A VS Code extension designed to solve the "context-loss" problem in LLM chat sessions. This extension acts as a Context Manager that bridges conversations by converting your chat history into a structured, graph-based map. When your token limit expires or you switch chat sessions, you can export this graph to maintain continuity in a new session.
How it Works
Chat Integration: The extension registers as a Chat Participant (@agent-context-analyser).
Entity Mapping: As you chat, the extension automatically extracts key entities and concepts from your messages.
Graph Construction: It builds a relational graph where messages are nodes and shared entities form the links between them.
Context Transfer: When tokens expire or you reach a milestone, the extension generates a text-based "Context Graph" payload that you can copy to your clipboard and paste into any other LLM.
Features
Intelligent Extraction: Filters out stop-words and noise to focus on the core technical concepts of your conversation.

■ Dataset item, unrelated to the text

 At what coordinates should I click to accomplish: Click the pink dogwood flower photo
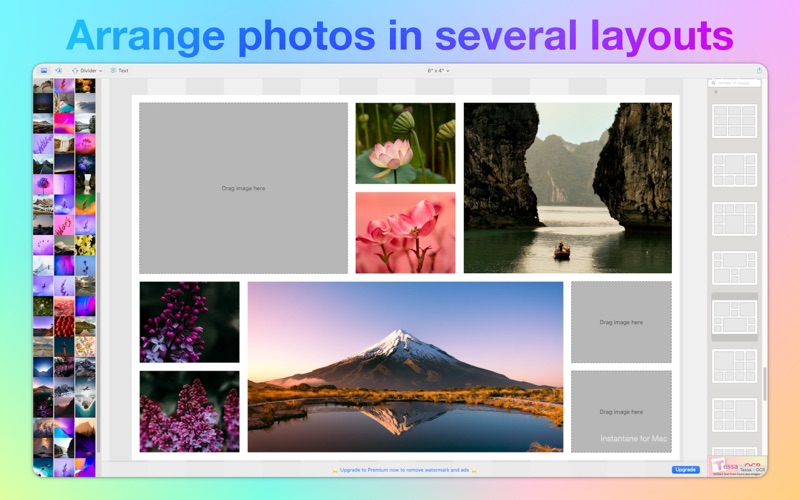[405, 233]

Automatic Summarization: Detects token limit errors and automatically offers a context graph as a fallback.
Clipboard Integration: Use the Get Context Graph command to quickly copy a formatted prompt-ready payload.
Strength Mapping: Tracks the frequency of entity mentions to determine the "strength" of relationships in your project context.
Usage
Using the Chat Participant :
Simply mention the extension in your VS Code Chat panel:
Type @agent-context-analyser [your message] to log context.
Type @agent-context-analyser generate graph to view the current graph structure directly in the chat response.
Using Commands :
Open the Command Palette (Ctrl+Shift+P or Cmd+Shift+P).
Search for Agent Context Analyser: Get Context Graph.
Select Copy to Clipboard when prompted.
Paste the result into your next LLM session to resume work exactly where you left off.
Project Structure
extension.ts: The main entry point handling VS Code command registration and Chat Participant lifecycle.
contextGraph.ts: The core logic service that manages node/link data structures and entity extraction.